Friday, March 13, 2009

Kiss, Kiss

Okay, so I've been lagging on the blog lately...my apologies. I ended up staying in Buzios a couple days longer than expected because it was so lovely. After enjoying my time there I came back to Rio where I'm currently staying with a girl named Joanna and her mother in a part of the city called Tijuca. It's near lots of restaurants, bars, and shopping, and is only about a 10 minute walk to Maracana Stadium where the finals of the 2014 World Cup will be played. The other day I went for a run around the stadium and was somewhat startled when I arrived to see it surrounded by as many police and military as there would be at a BCS Championship game. Apparently there was to be a game played there that night by two of the city's rival teams and it was going to get crazy, so I ran for a bit and watched as the fans started showing up in their black and white striped jerseys and as the police monitored would-be hooligans. I say would-be because the city passed a law making it illegal to sell beer within two kilometers of the stadium in hopes of discouraging alcohol-related incidents in fighting, heckling, etcetera. This isn't to say, however, that fighting and heckling don't occur without beer (the chants of "punta" and vulgar hand gestures are neverending in the stadium and directed toward referees and opposing players constantly, or to anyone who might cross the wrong-person's path), but the lack of beer vendors has supposedly improved the nature of the fans and decreased the number of violent outbreaks. While I would have enjoyed going to the game, Joanna and I had other plans to attend a birthday dinner for one of her friends at a nearby restaurant.
I love the Brazilian way of greeting people: a gentle embrace and a kiss on both cheeks starting with the right side. This is the way to greet everyone, even me! So that night I must have exchanged kisses with at least 20 different guys and girls who accepted me immediately. Those who spoke English spoke to me, those who didn't went through Joanna, who happens to speak Portuguese (duh), English, German, Spanish, and is currently learning French (boy, do I feel like an underachiever in the language department). Joanna is extremely nice and patient and welcoming, and she and I have formed a fast friendship.
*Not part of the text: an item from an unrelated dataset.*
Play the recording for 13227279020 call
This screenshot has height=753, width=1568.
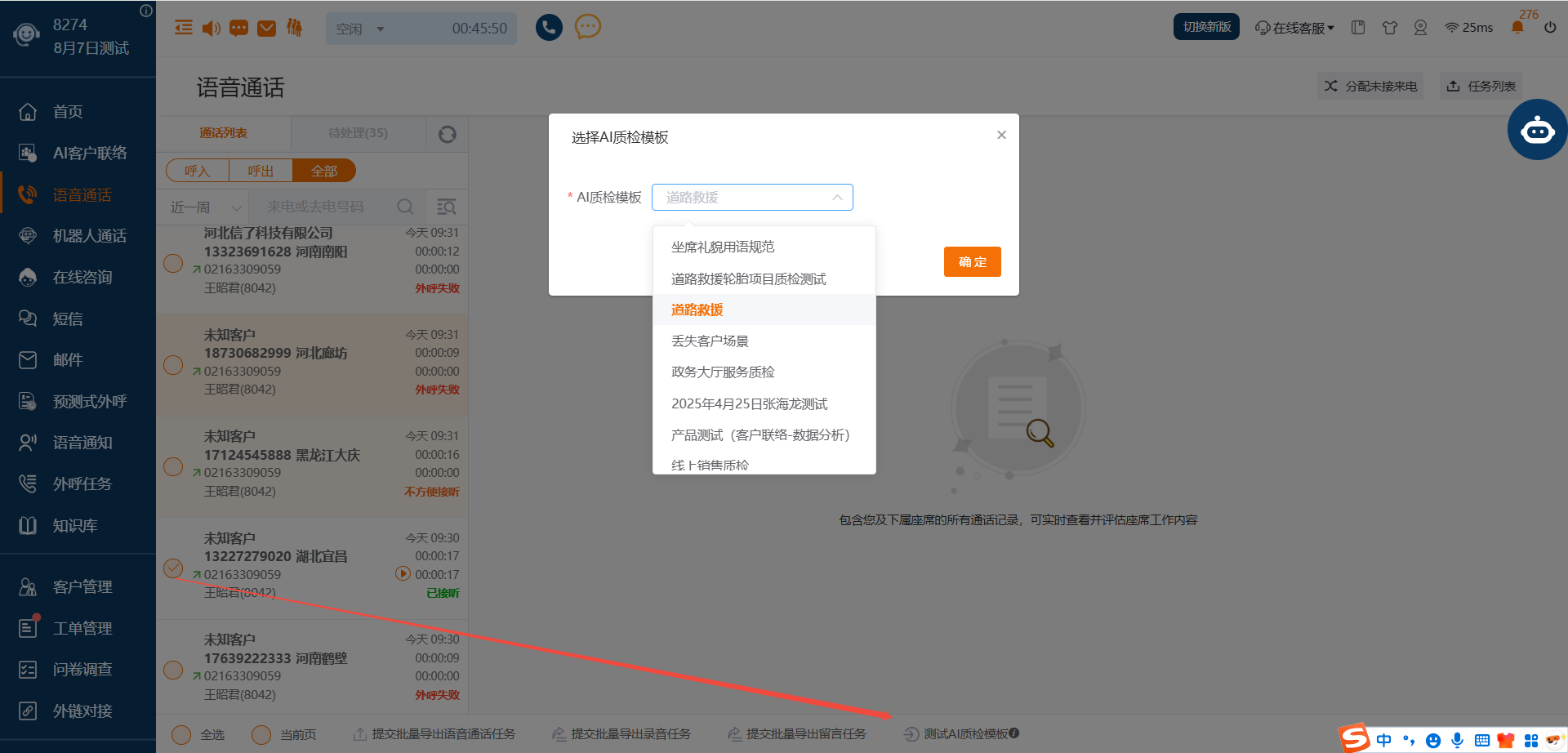403,573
She is planning on going to either South Africa or Australia at the end of the year to practice her English and I have already said I will be visiting her in either place. Tonight we are going to a Samba school where her dad owns a bar and she works as a bartender, so perhaps I'll be able to learn some new moves :)
Sunday I leave for Foz do Iguacu, a place on the border of Brazil, Argentina, and Paraguay where there are waterfalls said to put Niagara to shame. I'll be hiking around there for a few days before deciding where to go next; I recently had the idea to visit Uruguay as well, so I may head straight there or go to the island of Florianopolis in the southernmost part of Brazil first. Oh, decisions, decisions...
Hope this Friday the 13th is working out for everyone!

1 comment:

  1. what does "bastardo" mean in portuguese? my friend nuno valente called me it all the time. i called him conjo (sounds like cone-yo)? please dive off a waterfall and take a cool picture. it a given if your around something beautiful, you have to interact with it ridiculously in some fashion.